Akademik Veri Yönetim Sistemi
8th International Eurasian Conference on Biological and Chemical Sciences (EurasianBioChem 2025), Ankara, Türkiye, 17 - 19 Aralık 2025, ss.59, (Özet Bildiri)
Lettuce (Lactuca sativa L.) is an economically and nutritionally important vegetable cultivated worldwide, yet its susceptibility to biotic and abiotic stresses necessitates genetic improvement through biotechnological tools. Agrobacterium tumefaciens-mediated transformation is a key approach for genetic modification in lettuce. This study evaluated the influence of nine lettuce cultivars (Caipira, Emocion, Festival, Funtime, Garone, Maritima, Rüzgar, Sürpriz, and Vaidosa) and two A. tumefaciens strains (LBA4404 and EHA105) on transformation efficiency using cotyledon explants. A binary vector (pDIRECT_23C, 15,744 bp) carrying CRISPR-Cas9 components and a phosphinothricin (PPT) resistance marker was used as a model to assess DNA delivery, without targeting any specific genomic sequence. Mature seeds were surface sterilized and germinated in vitro. Cotyledon explants from seven-day-old seedlings were pre-cultured, inoculated with Agrobacterium suspensions (OD600 = 0.8–1.0), co-cultured in the dark for two days, and transferred to PPT-based selection and regeneration medium. Regenerated shoots were rooted and acclimatized under controlled greenhouse conditions. PCR analysis confirmed transgene integration using BlpR-specific primers. Statistical analysis revealed that EHA105 significantly outperformed LBA4404 in transformation efficiency (p < 0.05). Among cultivars, Emocion exhibited the highest number of transgenic shoots, with a transformation efficiency of 5%, followed by Caipira.

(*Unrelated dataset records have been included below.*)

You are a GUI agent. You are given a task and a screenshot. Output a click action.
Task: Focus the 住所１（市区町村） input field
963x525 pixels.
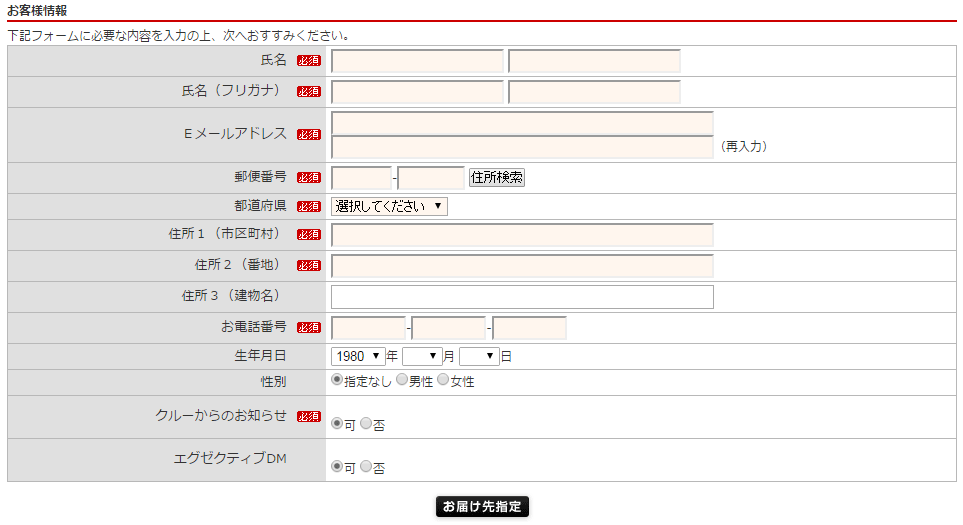[x=522, y=235]
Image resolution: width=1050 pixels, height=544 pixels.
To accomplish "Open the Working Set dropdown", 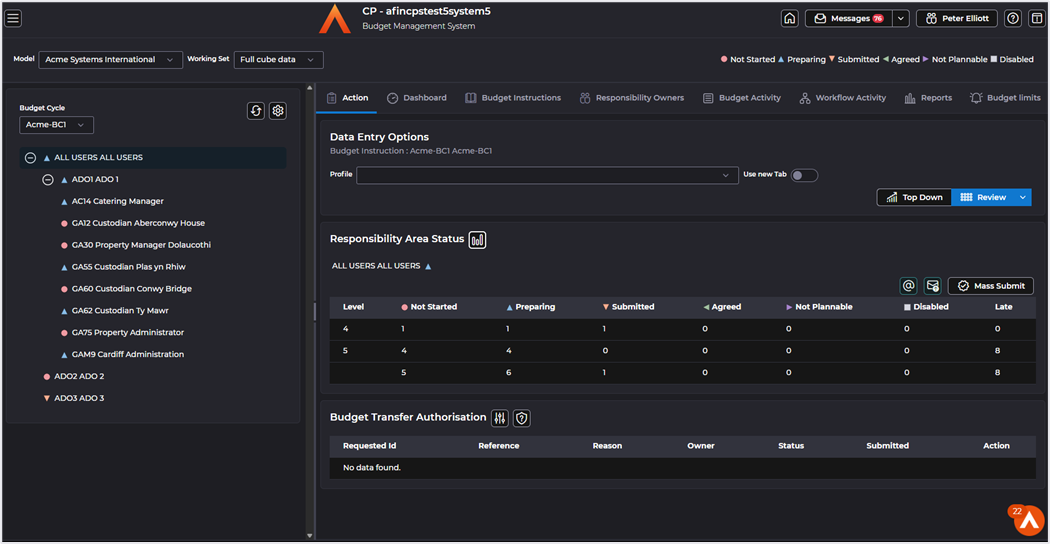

The relatively large size of the pDIRECT_23C vector demonstrates its suitability as a model for future genome editing studies, where guide RNAs can be inserted for targeted modifications. This study optimized an efficient Agrobacterium-mediated transformation protocol for multiple lettuce cultivars, providing a foundation for functional genomics research and biotechnological improvement. The findings contribute to enhancing transformation efficiency in lettuce, facilitating future CRISPR-based genome editing and crop improvement applications.